At the tender age of 14, the first rock concert I attended was a group dubbed "The hottest band in the world." Yep, it was Kiss, a four-member band wearing costumes, makeup and high-heeled shoes, with a stage show that included pyrotechnics, fire breathing, blood-spitting, smoking guitars and confetti cannons.
After 35 years, not much has changed. Kiss performed for a sold-out audience Friday night at the Hampton Coliseum in Virginia. The crowd was a somewhat strange mixture of very young and very old, and more than a few wearing Kiss makeup and full regalia.
My son is now 18, but I was excited to be able to share this experience with him while reliving a great moment from my childhood. Kiss took the smoke-filled stage to Deuce, from their 1974 self-titled debut album Kiss. Maybe it was the make-up or the explosions, but the band looked exactly as I remembered them. I had to remind myself that the original members of this band are old enough to be grandfathers.
Only two founding members of Kiss remain: Paul Stanley and Gene Simmons. Drummer Eric Singer joined the band in 1992, and guitarist Tommy Thayer took over in 2002. 35 years and over 80 million records later the newest incarnation of Kiss sounded like a well-oiled machine.
At an age when retirement and relaxation should be a staple in ones life, I fully expected a low-key, geriatric show, unlike I witnessed in my childhood. Boy was I wrong! My son was treated to a theatrical concert unlike anything he had ever seen. Nearly identical to what I had witnessed in 1978. Gene Simmons spit blood, breathed fire, and even flew up to the top of the stage lights to play God Of Thunder. A shirtless Paul Stanley blew kisses to the crowd, broke a guitar, and even rode on a cable to the middle of the arena to perform the song Love Gun.

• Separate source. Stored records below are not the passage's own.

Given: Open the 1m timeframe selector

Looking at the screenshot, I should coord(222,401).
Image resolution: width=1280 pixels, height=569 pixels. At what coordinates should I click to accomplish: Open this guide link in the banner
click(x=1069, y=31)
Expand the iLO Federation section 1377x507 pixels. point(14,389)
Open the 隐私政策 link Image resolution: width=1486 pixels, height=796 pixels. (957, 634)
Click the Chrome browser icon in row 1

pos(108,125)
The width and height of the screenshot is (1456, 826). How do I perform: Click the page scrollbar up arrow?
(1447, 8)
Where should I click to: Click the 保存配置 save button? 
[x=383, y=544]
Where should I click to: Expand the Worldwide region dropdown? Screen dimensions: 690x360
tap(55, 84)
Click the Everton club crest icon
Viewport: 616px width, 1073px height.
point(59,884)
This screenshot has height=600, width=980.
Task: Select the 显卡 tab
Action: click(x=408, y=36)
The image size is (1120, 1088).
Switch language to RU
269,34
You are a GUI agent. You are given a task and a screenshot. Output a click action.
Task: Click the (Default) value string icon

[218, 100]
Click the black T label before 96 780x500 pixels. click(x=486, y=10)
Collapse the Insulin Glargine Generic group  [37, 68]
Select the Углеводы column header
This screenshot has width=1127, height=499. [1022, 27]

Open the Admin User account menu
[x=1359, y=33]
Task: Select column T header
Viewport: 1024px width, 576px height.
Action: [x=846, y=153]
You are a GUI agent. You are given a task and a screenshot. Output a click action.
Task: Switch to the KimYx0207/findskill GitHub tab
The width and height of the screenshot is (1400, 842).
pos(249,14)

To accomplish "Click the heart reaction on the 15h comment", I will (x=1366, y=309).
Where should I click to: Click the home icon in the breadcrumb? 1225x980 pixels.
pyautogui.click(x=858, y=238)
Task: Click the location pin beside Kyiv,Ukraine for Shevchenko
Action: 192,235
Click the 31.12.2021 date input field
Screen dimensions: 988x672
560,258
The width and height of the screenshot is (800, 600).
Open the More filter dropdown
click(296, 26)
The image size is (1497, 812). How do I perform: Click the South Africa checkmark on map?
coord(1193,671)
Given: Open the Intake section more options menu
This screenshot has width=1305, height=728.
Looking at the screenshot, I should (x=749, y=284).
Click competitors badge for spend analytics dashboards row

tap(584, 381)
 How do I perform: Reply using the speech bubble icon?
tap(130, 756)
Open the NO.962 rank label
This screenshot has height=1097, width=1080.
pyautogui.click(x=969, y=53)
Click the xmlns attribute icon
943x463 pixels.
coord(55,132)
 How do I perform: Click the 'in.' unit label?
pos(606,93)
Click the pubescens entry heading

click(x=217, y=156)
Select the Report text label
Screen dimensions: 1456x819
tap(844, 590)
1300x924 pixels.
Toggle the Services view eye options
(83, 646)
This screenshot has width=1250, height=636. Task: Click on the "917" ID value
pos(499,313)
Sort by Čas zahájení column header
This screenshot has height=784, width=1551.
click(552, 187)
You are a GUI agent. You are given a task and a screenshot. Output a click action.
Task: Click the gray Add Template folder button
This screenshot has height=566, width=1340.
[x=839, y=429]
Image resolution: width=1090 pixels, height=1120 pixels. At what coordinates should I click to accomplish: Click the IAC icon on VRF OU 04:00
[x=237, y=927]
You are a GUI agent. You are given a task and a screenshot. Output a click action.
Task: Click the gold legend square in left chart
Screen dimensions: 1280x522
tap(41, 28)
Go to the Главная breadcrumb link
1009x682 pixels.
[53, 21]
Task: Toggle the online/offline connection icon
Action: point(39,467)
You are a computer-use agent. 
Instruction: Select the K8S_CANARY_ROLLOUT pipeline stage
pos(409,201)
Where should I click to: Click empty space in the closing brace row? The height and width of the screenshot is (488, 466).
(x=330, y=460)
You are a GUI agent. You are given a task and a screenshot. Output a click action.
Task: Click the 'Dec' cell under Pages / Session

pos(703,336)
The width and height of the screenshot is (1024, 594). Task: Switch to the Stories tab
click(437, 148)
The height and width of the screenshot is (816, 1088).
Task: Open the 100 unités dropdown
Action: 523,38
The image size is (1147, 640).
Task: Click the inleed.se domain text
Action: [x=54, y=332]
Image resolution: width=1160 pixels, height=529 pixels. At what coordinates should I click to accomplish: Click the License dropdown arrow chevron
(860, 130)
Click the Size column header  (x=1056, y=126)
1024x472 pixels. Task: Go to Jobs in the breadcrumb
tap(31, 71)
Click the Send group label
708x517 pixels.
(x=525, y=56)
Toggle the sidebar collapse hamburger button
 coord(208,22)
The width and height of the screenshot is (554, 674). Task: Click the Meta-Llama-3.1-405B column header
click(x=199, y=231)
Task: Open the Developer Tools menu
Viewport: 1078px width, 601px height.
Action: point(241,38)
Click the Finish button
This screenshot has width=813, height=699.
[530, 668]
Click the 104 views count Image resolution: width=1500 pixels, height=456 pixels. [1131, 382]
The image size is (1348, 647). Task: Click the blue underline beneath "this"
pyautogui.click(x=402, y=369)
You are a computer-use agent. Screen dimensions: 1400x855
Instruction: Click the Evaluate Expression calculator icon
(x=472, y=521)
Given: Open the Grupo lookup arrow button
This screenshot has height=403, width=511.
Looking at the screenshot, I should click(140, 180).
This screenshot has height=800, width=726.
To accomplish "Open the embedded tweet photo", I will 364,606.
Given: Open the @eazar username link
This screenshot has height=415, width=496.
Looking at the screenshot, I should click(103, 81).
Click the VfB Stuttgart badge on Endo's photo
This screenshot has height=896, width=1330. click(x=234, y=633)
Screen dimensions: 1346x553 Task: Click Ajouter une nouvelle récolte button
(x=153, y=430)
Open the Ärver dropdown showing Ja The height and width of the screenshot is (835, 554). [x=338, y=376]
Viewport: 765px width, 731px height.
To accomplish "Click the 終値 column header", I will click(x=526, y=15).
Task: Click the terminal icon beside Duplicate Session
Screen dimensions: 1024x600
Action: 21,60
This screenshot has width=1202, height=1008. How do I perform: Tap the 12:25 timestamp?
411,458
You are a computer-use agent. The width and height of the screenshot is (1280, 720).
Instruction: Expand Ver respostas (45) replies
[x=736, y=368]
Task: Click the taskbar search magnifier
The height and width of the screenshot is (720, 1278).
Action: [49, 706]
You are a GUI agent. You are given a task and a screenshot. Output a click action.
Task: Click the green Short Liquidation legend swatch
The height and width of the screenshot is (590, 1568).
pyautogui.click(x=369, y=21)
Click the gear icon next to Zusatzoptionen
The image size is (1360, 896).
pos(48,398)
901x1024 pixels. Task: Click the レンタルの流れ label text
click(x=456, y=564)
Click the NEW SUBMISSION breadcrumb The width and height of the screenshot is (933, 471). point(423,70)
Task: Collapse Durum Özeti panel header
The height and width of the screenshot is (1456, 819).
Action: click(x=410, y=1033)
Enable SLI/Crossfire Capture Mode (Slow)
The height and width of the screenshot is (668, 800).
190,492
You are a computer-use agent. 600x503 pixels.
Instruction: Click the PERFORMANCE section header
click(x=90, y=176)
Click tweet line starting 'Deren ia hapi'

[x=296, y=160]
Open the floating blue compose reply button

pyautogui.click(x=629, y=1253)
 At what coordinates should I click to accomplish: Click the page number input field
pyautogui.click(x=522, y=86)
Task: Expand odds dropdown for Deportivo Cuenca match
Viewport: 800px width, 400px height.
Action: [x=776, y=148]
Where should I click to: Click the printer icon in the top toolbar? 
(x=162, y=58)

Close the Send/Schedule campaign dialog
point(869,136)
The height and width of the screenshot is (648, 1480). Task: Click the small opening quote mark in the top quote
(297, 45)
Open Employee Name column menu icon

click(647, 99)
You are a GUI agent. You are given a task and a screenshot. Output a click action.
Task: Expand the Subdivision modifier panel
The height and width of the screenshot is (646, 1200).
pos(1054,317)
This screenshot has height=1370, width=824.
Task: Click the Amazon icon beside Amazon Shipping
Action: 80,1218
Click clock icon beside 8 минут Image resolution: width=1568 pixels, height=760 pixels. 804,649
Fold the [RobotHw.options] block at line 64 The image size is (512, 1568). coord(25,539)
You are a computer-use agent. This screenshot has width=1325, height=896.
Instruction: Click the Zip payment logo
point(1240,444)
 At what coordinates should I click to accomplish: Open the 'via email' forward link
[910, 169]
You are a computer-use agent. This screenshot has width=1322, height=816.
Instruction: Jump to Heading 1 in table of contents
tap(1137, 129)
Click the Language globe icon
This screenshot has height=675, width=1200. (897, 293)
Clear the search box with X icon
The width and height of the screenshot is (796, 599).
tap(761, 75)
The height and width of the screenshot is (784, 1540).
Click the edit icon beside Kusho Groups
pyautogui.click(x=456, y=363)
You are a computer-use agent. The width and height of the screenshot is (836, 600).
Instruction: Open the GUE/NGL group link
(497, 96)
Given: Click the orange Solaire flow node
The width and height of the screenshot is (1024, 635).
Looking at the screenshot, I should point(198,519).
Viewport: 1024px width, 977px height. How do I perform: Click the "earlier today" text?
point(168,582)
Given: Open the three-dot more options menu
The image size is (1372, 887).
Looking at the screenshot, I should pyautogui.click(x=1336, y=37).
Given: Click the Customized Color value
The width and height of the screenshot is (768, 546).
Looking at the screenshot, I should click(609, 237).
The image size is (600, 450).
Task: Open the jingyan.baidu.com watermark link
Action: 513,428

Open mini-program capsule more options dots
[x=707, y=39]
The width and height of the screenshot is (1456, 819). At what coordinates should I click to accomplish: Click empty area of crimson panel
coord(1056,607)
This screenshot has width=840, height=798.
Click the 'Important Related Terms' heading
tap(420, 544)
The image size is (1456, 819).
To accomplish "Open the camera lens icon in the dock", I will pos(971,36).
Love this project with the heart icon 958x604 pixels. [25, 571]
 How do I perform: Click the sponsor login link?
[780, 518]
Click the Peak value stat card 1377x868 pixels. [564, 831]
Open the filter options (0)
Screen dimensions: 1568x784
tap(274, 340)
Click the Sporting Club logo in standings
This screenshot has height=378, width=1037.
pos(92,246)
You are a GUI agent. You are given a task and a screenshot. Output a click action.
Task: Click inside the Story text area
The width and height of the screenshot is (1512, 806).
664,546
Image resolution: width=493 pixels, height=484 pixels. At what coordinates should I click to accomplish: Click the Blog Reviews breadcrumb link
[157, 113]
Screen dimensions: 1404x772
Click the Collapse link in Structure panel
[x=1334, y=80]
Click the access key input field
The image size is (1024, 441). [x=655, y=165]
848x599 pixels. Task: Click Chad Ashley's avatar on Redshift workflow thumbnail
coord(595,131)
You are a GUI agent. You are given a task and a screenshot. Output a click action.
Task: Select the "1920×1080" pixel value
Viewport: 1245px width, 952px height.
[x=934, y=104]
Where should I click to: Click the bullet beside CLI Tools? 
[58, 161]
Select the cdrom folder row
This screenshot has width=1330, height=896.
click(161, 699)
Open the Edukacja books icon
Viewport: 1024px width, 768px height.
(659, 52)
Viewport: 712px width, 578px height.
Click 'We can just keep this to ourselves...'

For over two hours the band played such hits as; Deuce, Strutter, Let Me Go Rock'N'Roll, Hotter Than Hell, Got To Choose, Modern Day Delilah, C'mon And Love Me, She, Parasite, 100,000 years, I love It Loud, Black Diamond, and ended the set with the classic Rock And Roll All Nite. Next came as what Paul Stanley described as "the longest encore ever" with, Shout It Out Loud, Lick It Up, Cold Gin, Love Gun, and, finally, Detroit Rock City.
After collecting our breath, we were able reflect on what we had seen, and it was gratifying for me to have shared a small piece of my childhood with my son. In fact, as timeless as Kiss looked on this night I wouldn't be at all surprised if my son one day got to share a similar experience with his kids... and you can bet that I'll be there with them!